Moreover, when preparing interventions for healthcare workers, it can be useful to pay attention to sociodemographic and work-related predictors of profile membership found in this study. For example, the uniform Profile 4 (“low stress”) grouped younger employees than the more diversified Profiles 1 (“high stress with a good understanding of one’s job role”) and 5 (“generally low stress but with very high job demands and relational conflicts”); similarly, the uniform Profile 2 (“moderate stress”) consisted of younger employees than the more diversified Profile 1. This suggests that older healthcare workers may have a greater tendency for work-related stressors differentiation than younger ones and may feel stressed due to some of them but not to others, whereas the younger ones perceive work-related stressors more uniformly. It may mean that age-related differences should be considered when developing stress management programs for healthcare workers. Another interesting result concerning the predictors of profile membership is that the proportion of ED nurses to EMS staff was higher in Profile 3 (“relatively high stress with average demands and a very low understanding of one’s job role”) than in Profile 1 (“high stress with a good understanding of one’s job role”). This result suggests that during the pandemic, ED nurses may be more prone to having unclear, ill-defined job roles and have to carry out tasks beyond their regular duties more often than EMS staff; thus, the clarification of job responsibilities and role transparency seems to be especially needed in this group [22].

Limitations

This study has several considerable strengths: identifying various constellations of work-related stress and their sociodemographic and work-related predictors among healthcare workers, collecting a relatively large sample with an adequate response rate [47], using a standard, widely known questionnaire to assess work-related stress, and making comparisons between ED nurses and EMS staff. Despite these strengths, the present study also has some limitations that should be discussed.
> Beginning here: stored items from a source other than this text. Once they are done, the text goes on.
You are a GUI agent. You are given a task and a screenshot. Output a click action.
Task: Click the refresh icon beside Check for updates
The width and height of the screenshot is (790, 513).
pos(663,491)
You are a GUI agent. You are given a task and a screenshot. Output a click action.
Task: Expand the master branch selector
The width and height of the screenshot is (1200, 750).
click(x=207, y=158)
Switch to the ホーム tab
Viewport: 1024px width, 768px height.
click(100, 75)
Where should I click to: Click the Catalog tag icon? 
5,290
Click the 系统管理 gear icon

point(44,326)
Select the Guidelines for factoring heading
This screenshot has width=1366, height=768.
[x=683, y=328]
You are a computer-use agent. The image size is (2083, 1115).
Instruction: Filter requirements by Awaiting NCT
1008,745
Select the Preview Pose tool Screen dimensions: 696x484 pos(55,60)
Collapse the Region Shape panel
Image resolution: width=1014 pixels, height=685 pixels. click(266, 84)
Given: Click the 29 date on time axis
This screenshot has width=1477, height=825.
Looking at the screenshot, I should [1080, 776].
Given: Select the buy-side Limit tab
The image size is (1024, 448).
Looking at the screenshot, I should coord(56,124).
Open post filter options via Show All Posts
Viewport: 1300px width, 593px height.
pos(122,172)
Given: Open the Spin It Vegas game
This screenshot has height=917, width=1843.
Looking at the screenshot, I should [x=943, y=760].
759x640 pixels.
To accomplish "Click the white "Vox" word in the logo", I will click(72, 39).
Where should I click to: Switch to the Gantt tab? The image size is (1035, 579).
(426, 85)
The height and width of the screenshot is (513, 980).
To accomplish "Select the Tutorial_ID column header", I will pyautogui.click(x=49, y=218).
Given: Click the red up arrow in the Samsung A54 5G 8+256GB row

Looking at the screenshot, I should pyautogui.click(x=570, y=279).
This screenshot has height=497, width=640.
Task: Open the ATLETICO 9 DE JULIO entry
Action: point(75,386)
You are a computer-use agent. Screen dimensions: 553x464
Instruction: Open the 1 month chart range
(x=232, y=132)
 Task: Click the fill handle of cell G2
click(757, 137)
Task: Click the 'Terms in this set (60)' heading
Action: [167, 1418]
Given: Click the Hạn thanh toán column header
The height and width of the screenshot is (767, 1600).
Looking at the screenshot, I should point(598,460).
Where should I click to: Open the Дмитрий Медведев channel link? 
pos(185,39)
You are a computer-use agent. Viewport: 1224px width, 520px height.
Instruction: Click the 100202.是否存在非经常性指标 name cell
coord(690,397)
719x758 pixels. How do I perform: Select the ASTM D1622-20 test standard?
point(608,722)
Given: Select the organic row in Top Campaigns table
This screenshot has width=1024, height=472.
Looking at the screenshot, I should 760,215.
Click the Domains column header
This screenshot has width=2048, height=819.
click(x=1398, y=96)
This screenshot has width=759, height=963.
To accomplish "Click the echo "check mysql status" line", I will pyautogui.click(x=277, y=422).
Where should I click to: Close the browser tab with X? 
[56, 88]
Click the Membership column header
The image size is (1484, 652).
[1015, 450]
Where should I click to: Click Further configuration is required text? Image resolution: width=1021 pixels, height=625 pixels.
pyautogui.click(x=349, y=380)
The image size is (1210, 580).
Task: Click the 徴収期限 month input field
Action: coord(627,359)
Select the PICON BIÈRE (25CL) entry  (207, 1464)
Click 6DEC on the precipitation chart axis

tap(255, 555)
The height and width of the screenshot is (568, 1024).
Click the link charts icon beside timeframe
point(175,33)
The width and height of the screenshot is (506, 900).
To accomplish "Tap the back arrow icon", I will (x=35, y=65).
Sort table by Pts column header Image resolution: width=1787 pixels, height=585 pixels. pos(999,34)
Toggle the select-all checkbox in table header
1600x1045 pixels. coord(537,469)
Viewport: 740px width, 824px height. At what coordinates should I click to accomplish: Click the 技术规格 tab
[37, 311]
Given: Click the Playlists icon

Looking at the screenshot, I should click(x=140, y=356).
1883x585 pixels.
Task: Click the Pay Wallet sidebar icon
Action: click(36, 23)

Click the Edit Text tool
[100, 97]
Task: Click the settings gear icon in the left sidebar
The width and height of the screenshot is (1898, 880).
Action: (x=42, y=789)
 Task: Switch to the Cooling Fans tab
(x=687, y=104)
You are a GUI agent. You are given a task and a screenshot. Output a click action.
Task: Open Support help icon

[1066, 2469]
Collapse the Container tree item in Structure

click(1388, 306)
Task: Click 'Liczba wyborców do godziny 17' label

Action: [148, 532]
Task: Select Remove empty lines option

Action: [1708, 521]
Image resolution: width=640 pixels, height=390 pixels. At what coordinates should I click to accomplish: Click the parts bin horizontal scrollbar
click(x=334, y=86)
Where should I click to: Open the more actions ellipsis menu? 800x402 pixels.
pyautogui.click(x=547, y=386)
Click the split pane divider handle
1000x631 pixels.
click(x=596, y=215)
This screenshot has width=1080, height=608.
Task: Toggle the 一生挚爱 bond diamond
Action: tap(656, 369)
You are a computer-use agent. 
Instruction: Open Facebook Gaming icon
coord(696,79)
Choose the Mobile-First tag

First, due to the cross-sectional nature of the data, we cannot draw definite conclusions about the directionality of associations between the identified profiles and covariates. However, the examined predictors of profile membership are well-grounded in the work-related stress studies that applied the variable-centered approach. Second, due to the COVID-19 restrictions and related difficulties with reaching EDs and EMS centers across the country, the study was conducted on a convenience sample of ED nurses and EMS staff in one province in Iran, which limits its generalizability. Third, no outcomes of latent profile membership were considered in the present study. Future studies may examine potential consequences of profile membership (such as well-being, burnout, job satisfaction, or life satisfaction). Fourth, despite certain advantages of using HSE-MS IT to measure work-related stress, it is a self-report, subjective measure in which participants’ responses may be affected by their mental states. Future studies may include multiple informants’ reports to measure healthcare workers’ levels of work-related stress.

Conclusion

The results of this study show that during the COVID-19 pandemic, the sample of Iranian healthcare workers could be grouped into five qualitatively distinct profiles in terms of work-related stress, which were either uniform or diversified depending on the stress-related domain. Age, marital status, service location, workplace, and overtime predicted profile membership. The study points to the need to assess multiple aspects of work-related stress of healthcare workers and the benefits of implementing LPA, which gives a complex picture of occupational stressors and thus may help prepare tailored interventions to reduce the level of work-related stress in this group.